PROBLEM TO WORK ON »
Please repeat exactly the lines below from the line with "You are a GUI" to the line with "Viewport: 1568px width, 614px height.", including both, and leave out every picture.

SUPPLIED RECORDS »
◆ ◆ ◆ ◆ ◆

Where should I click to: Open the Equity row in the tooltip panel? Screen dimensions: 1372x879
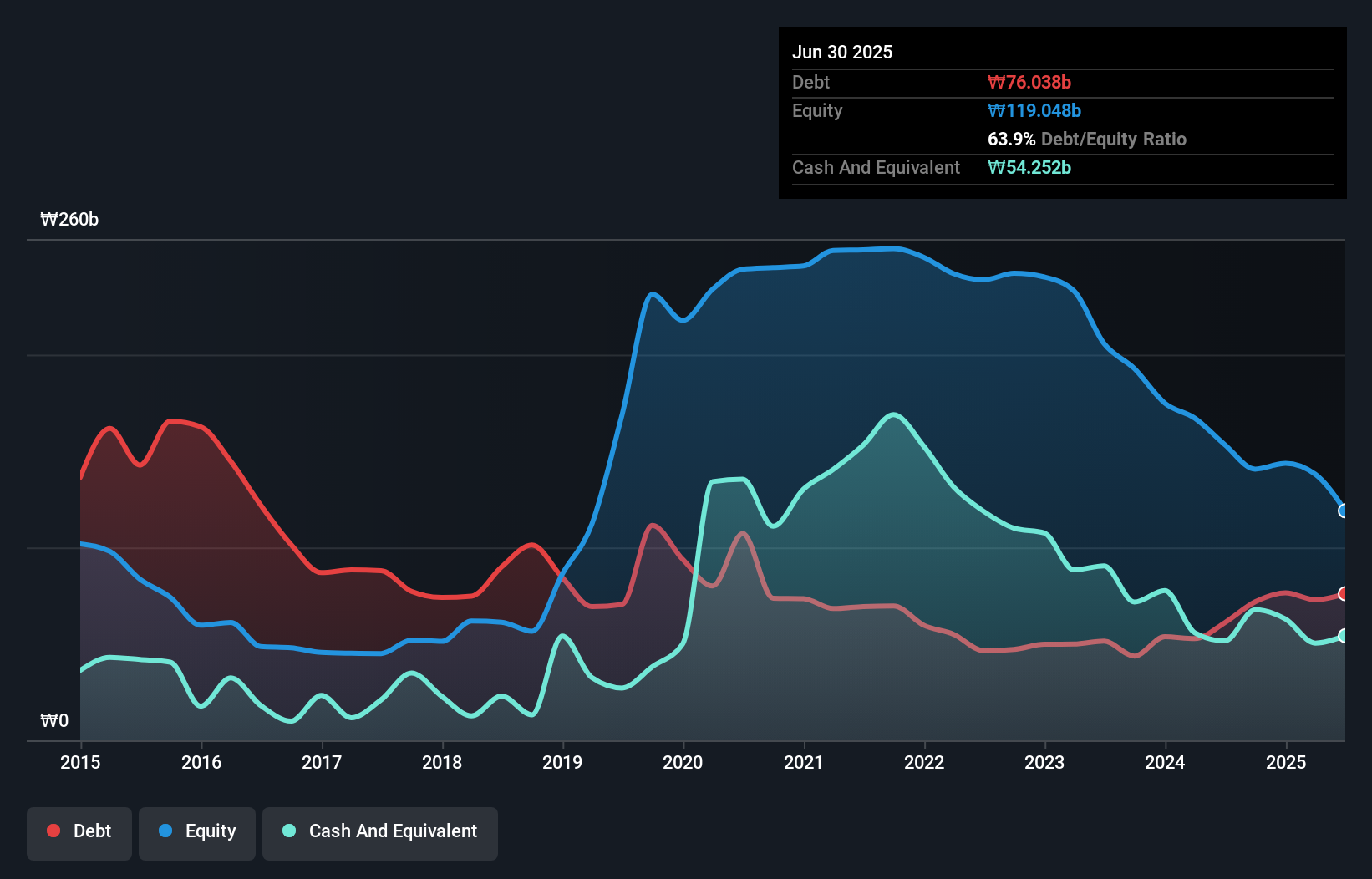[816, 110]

◆ ◆ ◆ ◆ ◆

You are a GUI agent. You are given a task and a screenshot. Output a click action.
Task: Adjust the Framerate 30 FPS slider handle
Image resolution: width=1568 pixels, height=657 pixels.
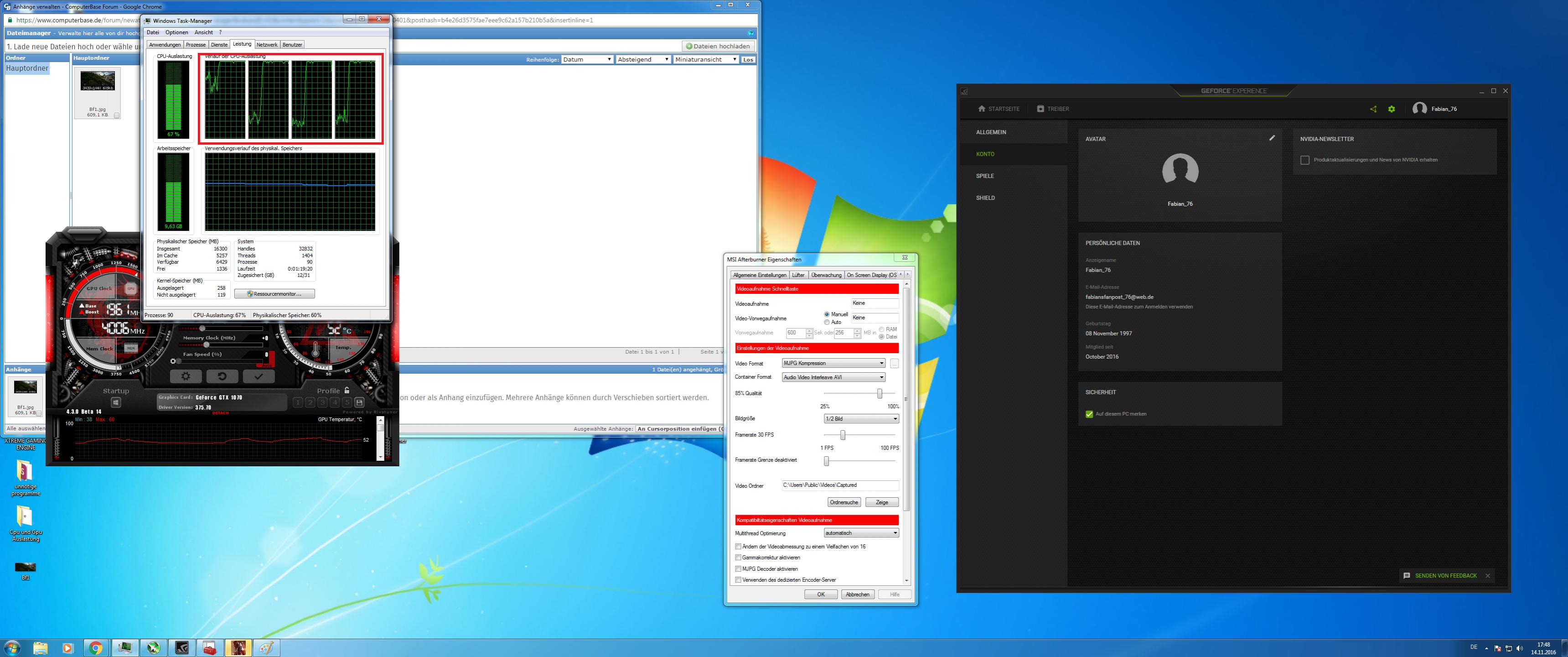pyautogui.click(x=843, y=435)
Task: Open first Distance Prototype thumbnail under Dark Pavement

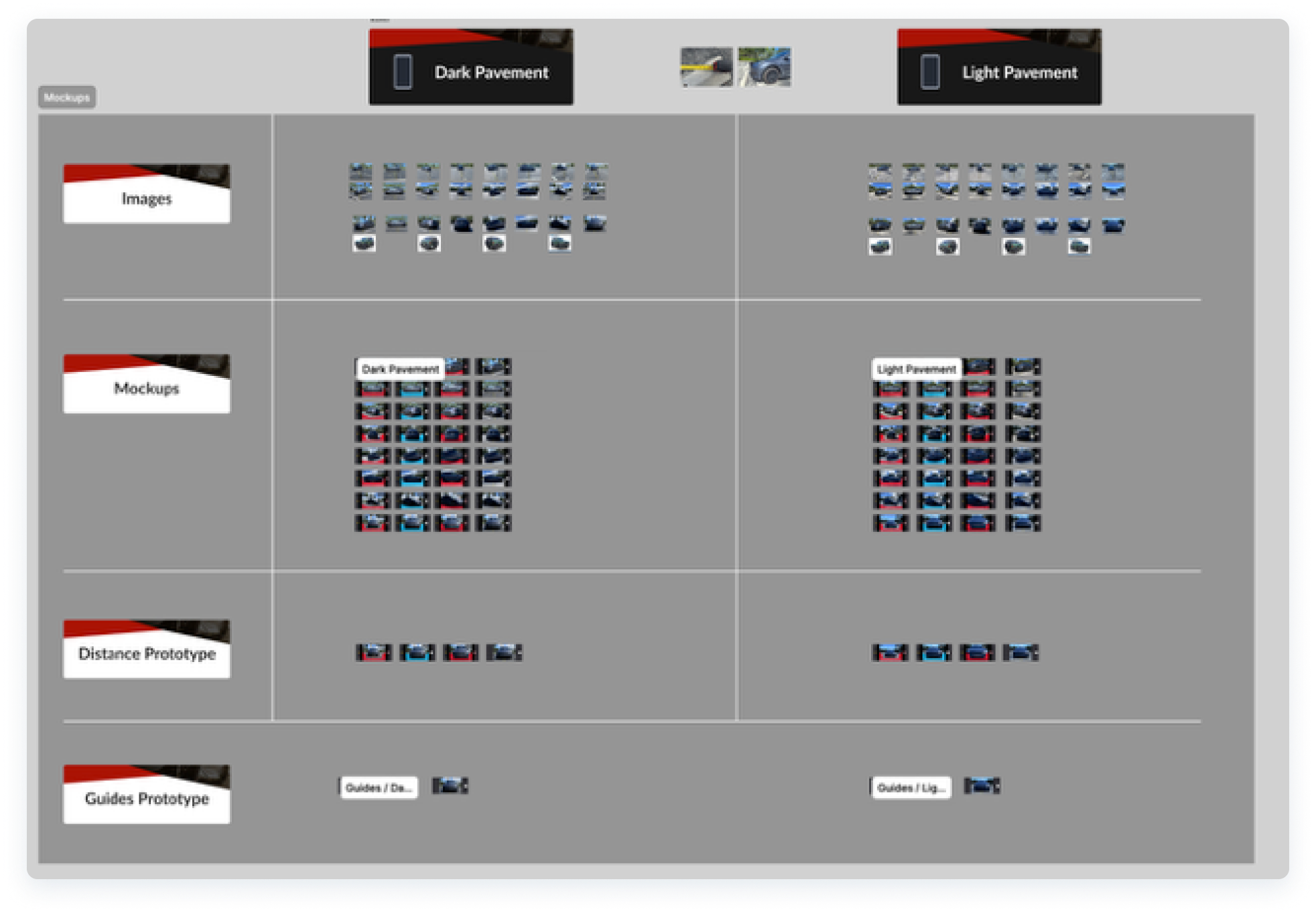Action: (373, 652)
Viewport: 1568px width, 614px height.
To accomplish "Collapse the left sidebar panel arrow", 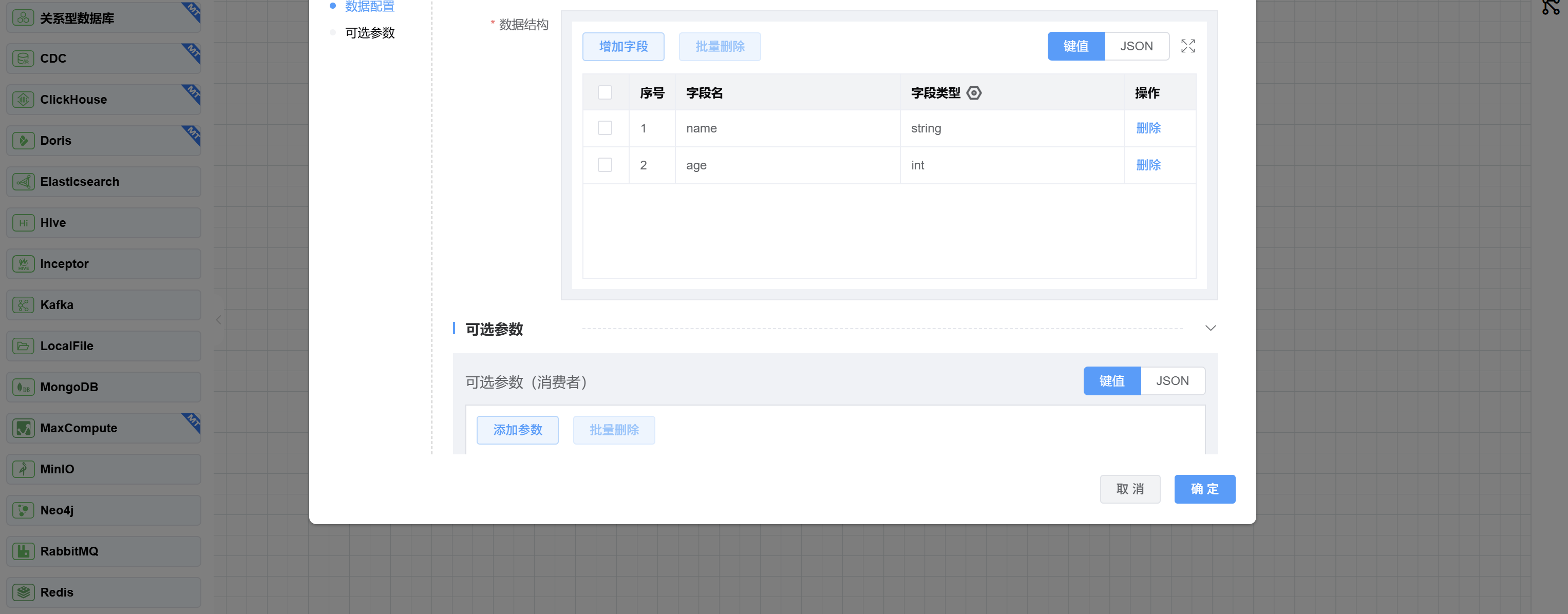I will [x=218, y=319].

◆ ◆ ◆ ◆ ◆

YOUR SOLUTION »
You are a GUI agent. You are given a task and a screenshot. Output a click action.
Task: Adjust the Framerate 30 FPS slider handle
Image resolution: width=1568 pixels, height=657 pixels.
pyautogui.click(x=843, y=435)
Task: Open first Distance Prototype thumbnail under Dark Pavement

Action: (373, 652)
Viewport: 1568px width, 614px height.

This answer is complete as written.